* Begin ENTRIES SHOWN *

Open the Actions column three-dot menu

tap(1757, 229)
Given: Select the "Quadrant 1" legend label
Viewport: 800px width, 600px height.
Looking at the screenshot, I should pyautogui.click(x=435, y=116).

* End ENTRIES SHOWN *

◆ OBJECTIVE: Can you rewrite the rows above as a two-column CSV with the headers instruction and response, one line per row, putting each value in a single quoted field and replacing line breaks with spaces?

◆ SOLUTION TO THIS TASK:
instruction,response
"Open the Actions column three-dot menu","tap(1757, 229)"
"Given: Select the ""Quadrant 1"" legend label Viewport: 800px width, 600px height.","Looking at the screenshot, I should pyautogui.click(x=435, y=116)."